Level 0: Current State - Requires terminal commands (see: becoming a terminal ninja — this shouldn't be required) - Needs nephew for installation - Has 47 permission popups - "Works" but only for engineers

Level 1: App Era - Download an app - Create an account - Connect to WiFi - Still needs nephew occasionally

Level 2: Voice Era - "Hey Siri, turn on the TV" - Sometimes works - "Sorry, I didn't catch that" - Nephew still on speed dial

Level 3: Anticipation Era - Knows you want the TV on - Suggests shows you'll like - Still has settings somewhere - Nephew needed quarterly

Level 4: Invisible Era - No interface - No settings - No accounts - Just works - Nephew never called

Level 5: AGI - Uncle David uses it daily - Doesn't know it's "AI" - Thinks it's just "how things work now" - Nephew can visit for beers, not IT support - AI agents deploy entire businesses while Uncle David watches MasterChef

We're somewhere between Level 1 and Level 2.

We are not close to AGI.

The Challenge

To every AI company, every startup, every engineer:

Stop building for nerds. Build for mum.

If she can't use it, you haven't built AGI. You've built a toy.

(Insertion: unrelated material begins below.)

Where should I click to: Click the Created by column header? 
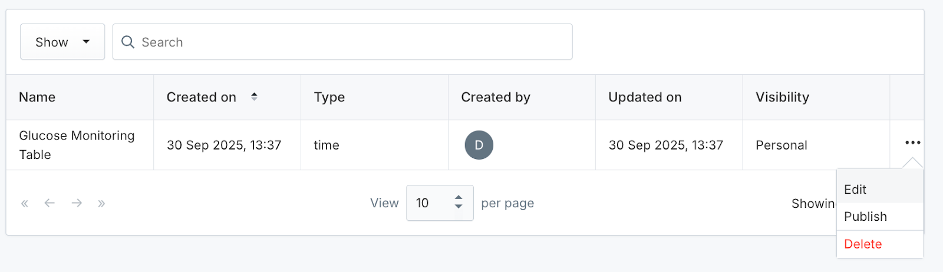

If it needs an app, you've failed.

If it needs Terminal, you've really failed.

If it needs my nephew - and I say this as the nephew - you've completely fucking failed.

The benchmark isn't intelligence. The benchmark is invisibility.

Make it disappear. Make it just work. Make it so mum doesn't even know it's there.

That's AGI.

TL;DR

  • Current AI benchmarks are bullshit
  • The real test: Can Uncle David use it?
  • Old people WANT what AI promises (telekinesis, basically)
  • Old people FEAR "AI" (the word, not the reality)
  • If it needs Terminal, it's not AGI
  • If mum can use it without calling me, we've made it
  • We are nowhere fucking near AGI

FAQ

Q: What is the Uncle David Test for AGI?

The Uncle David Test is a practical benchmark for artificial general intelligence: Can a 70-year-old who didn't grow up with computers use this technology without calling their nephew for help? If the answer is no — if it requires terminal commands, app downloads, account creation, or any configuration — it's not AGI. It's just smart software for nerds.

Q: Why are AI benchmarks like coding tests and bar exams misleading?

Because they measure capability, not accessibility. An AI that can pass the bar exam but requires npm install to use has failed the only test that matters. Real intelligence should be invisible — you shouldn't need to know it's there for it to help you. Current benchmarks reward complexity; the Uncle David Test rewards simplicity.

Q: What level of AI accessibility are we at in 2026?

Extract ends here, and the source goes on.